Good. My earlier stubbornness was caused by a desire to allow static
initializers, but now I see that specifying the values in the
registration call really isn't all that bad.
So far this work has all been based on the vanilla kernel. Should I
switch over to basing it on -mm?
What happens when there are two ptrace exceptions at different points
during the same system call? Won't we end up sending the signal twice
no matter what?
In theory we should get an exception with both DR_STEP and DR_TRAPn
set, meaning that neither notifier will return NOTIFY_STOP. But if the
kprobes handler clears DR_STEP in the DR6 image passed to the
hw_breakpoint handler, it should work out better.

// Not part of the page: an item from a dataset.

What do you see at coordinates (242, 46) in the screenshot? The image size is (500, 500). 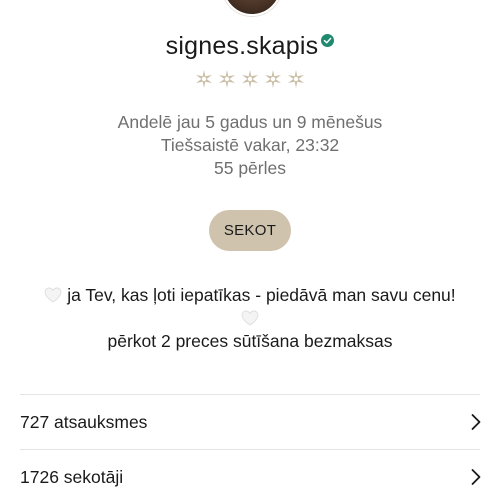 I see `username: signes.skapis` at bounding box center [242, 46].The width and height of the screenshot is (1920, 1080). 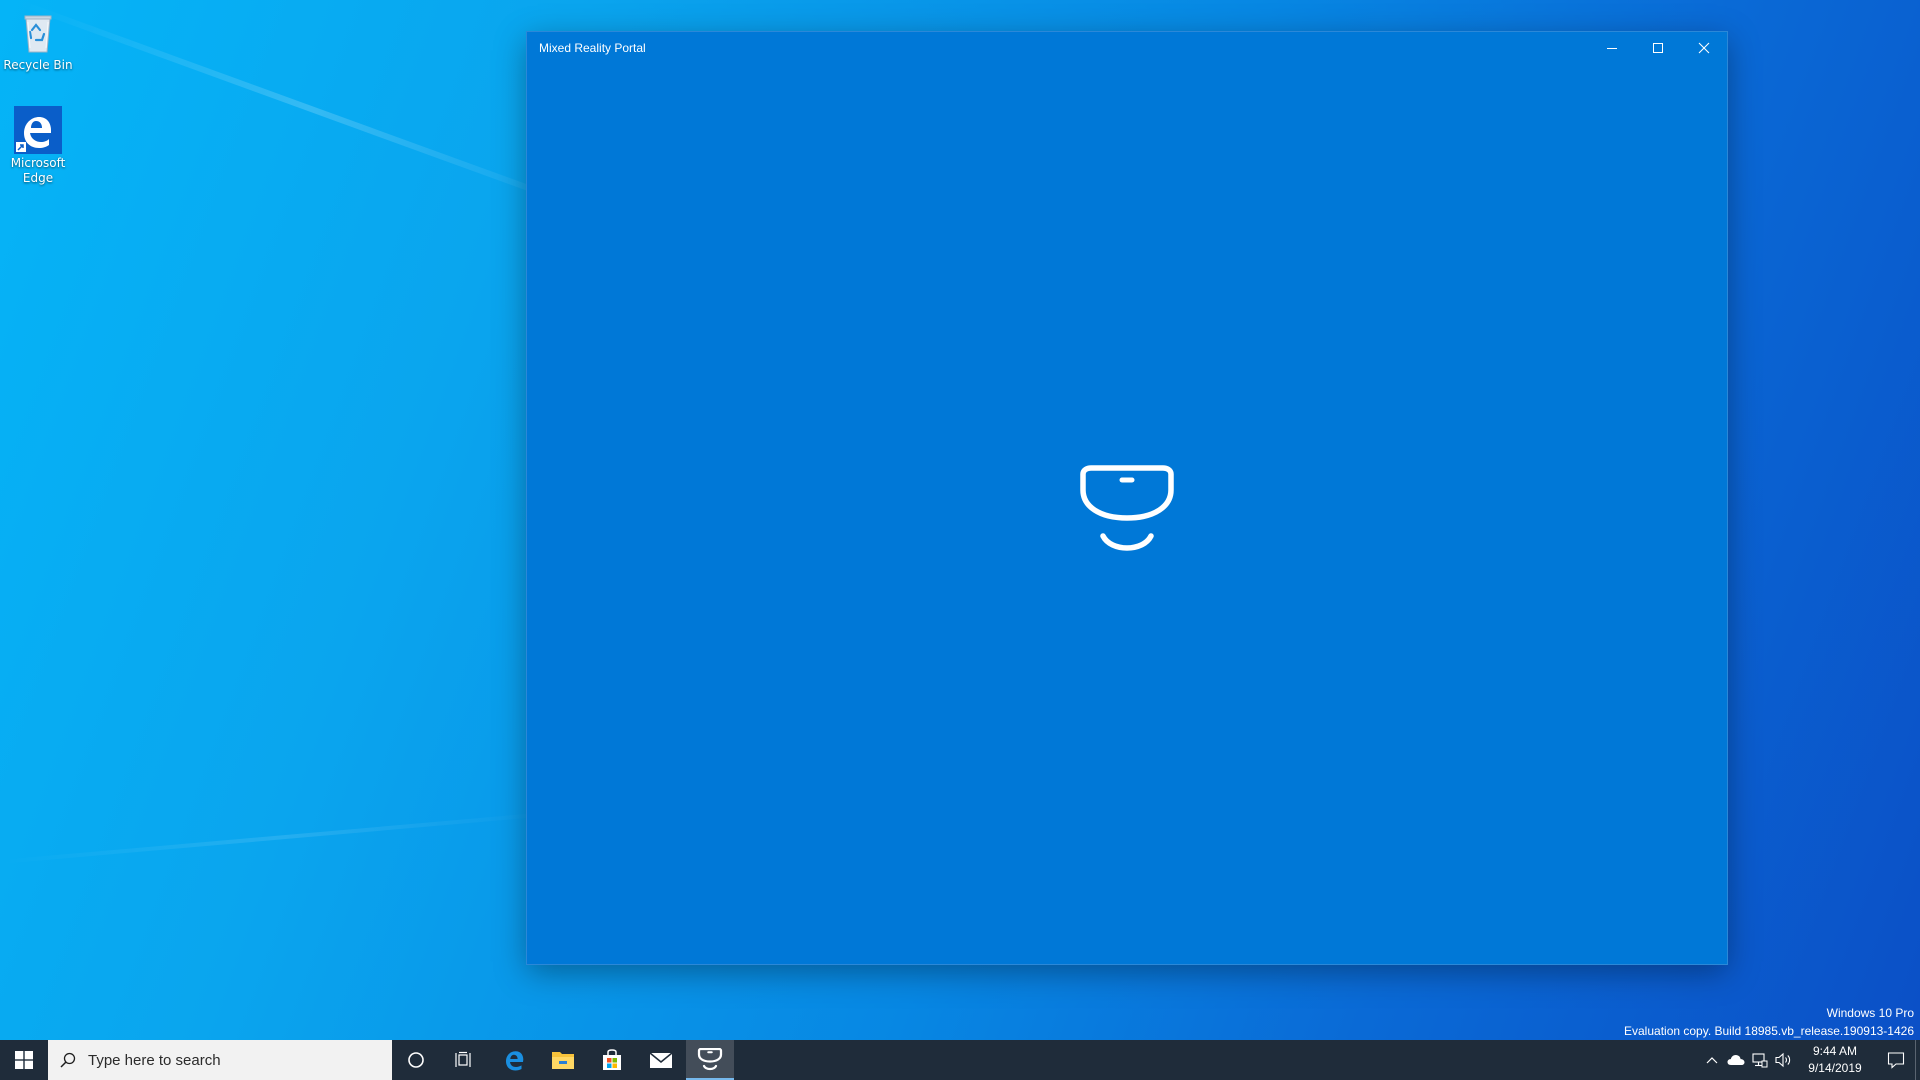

That sounds not quite right. To a user-space debugger, a system call
should appear as an atomic operation. If multiple ptrace exceptions
occur during a system call, all the relevant DR_TRAPn bits should be
set in vdr6 together and all the other ones reset. How can we arrange
that?
There's also the question of whether to send the SIGTRAP. If
extraneous bits are set in DR6 (e.g., because the CPU always sets some
extra bits) then we will never get NOTIFY_STOP. Nevertheless, the
signal should not always be sent.
I disagree. kfree() is documented to return harmlessly when passed a
NULL pointer, and lots of places in the kernel have been changed to
remove useless tests for NULL before calls to kfree(). This is just
another example.
I figured there was some reason like that.